Selected Talks

I don’t much like videos in science, but it looks like we are stuck with them for a while. So here are some recent talks that happened to get recorded. For the real story, please see the papers instead.

  1. “AI for physically based theory: Machine learning, symbolic computing, and modeling across scales”

UCI Physical Sciences Machine Learning Nexus, August 4 2020.

Abstract: There is currently a renaissance in the application of artificial intelligence (AI) and its machine learning (ML) subfield to the physically based sciences, up to and including biophysics. But what kind of AI/ML applies best? Computer algebra is symbolic AI of established high value to theorists. Most of the current buzz pertains to deep neural networks (ML) applied to numeric simulations. The fruitful combination of analytic and numeric approaches to theory within the physical sciences is reflected, though with more rivalry, in the history of Artificial Intelligence between symbolic and quantitative machine learning approaches. But there have always been hybrids and proposed unifications. I will outline some relevant combinations of symbolic AI and numeric ML that I think arise repeatedly in the context of multiscale scientific modeling: ML model reduction methods that incorporate statistical mechanics; quantitative and stochastic high level “rules” for emergent dynamics, incorporating graph grammars; and the prospect of using recent progress in automatic theorem verification to define and automate the applied mathematical objects and dynamics that may be required to model complex biophysical systems.

Some intro material wasn’t recorded. There are minor errata that I know about; e.g. “morphodynamics” is the dynamics of form.

2. “Model reduction from Non-Equilibrium to Dynamic Boltzmann Models of Reaction-Diffusion Networks”

Workshop on Nonequilibrium Physics in Biology,Simons Center for Geometry and Physics. 2018-12-04.

Abstract: Finding reduced models of spatially distributed chemical reaction networks requires an estimation of which effective dynamics are relevant. We propose a machine learning approach to this coarse graining problem, where a maximum entropy approximation is constructed that evolves slowly in time. The dynamical model governing the approximation is expressed as a functional, allowing a general treatment of spatial interactions. In contrast to typical machine learning approaches which estimate the interaction parameters of a graphical model, we derive Boltzmann-machine like learning algorithms to estimate directly the functionals dictating the time evolution of these parameters. By incorporating analytic solutions from simple reaction motifs, an efficient simulation method is demonstrated for systems ranging from toy problems to basic biologically relevant networks. The broadly applicable nature of our approach to learning spatial dynamics suggests promising applications to multiscale methods for spatial networks, as well as to further problems in machine learning.

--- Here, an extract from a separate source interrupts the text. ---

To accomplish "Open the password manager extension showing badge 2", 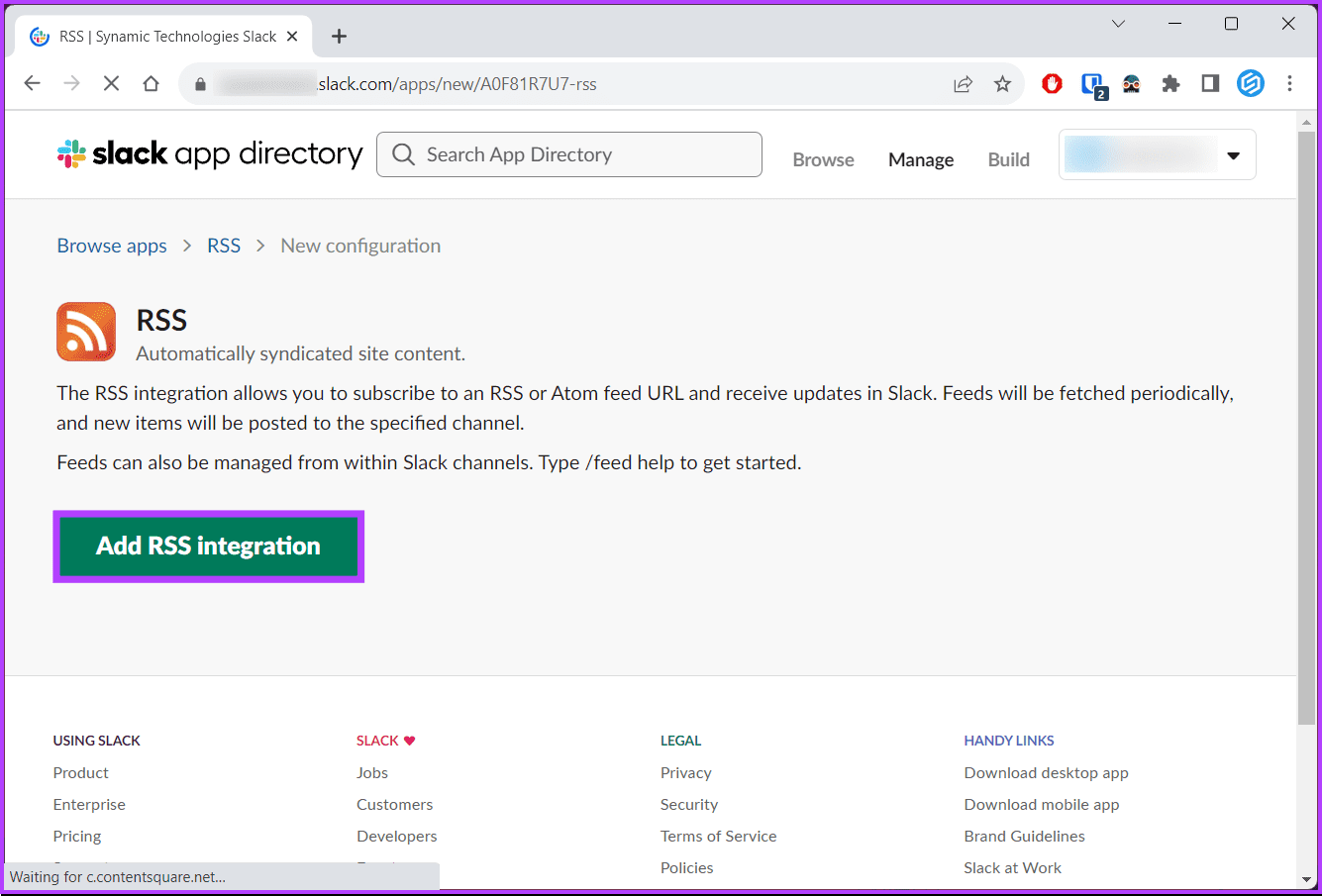I will pos(1091,84).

3. “Towards a mathematical architecture for more flexible scientific modeling”

Workshop on Mathematics for Developmental Biology, Banff International Research Station. Wednesday, December 13, 2017.

Abstract: In developmental biology we find modeling problems that stretch the boundaries of traditional computational science: complex local information-processing, regulation of dynamically changing neighborhood relations, reticulated geometric structures of multiple dimensionalities, highly heterogeneous laws of motion, and a rich multiscale structure. It may be advantageous to enlist automation in the form of mathematical AI (artificial intelligence, both symbolic and machine learning) to help manage this essential model complexity. Machine learning (ML) naturally applies to the problem of finding scale changes in mathematical models, as we will show. But a new kind of mathematical AI/ML may be required overall, in order to create such an “intelligent” architecture for multiscale scientific modeling. To that end I suggest desiderata, consider useful new and existing mathematical ingredients, and propose an overall structure for such an architecture.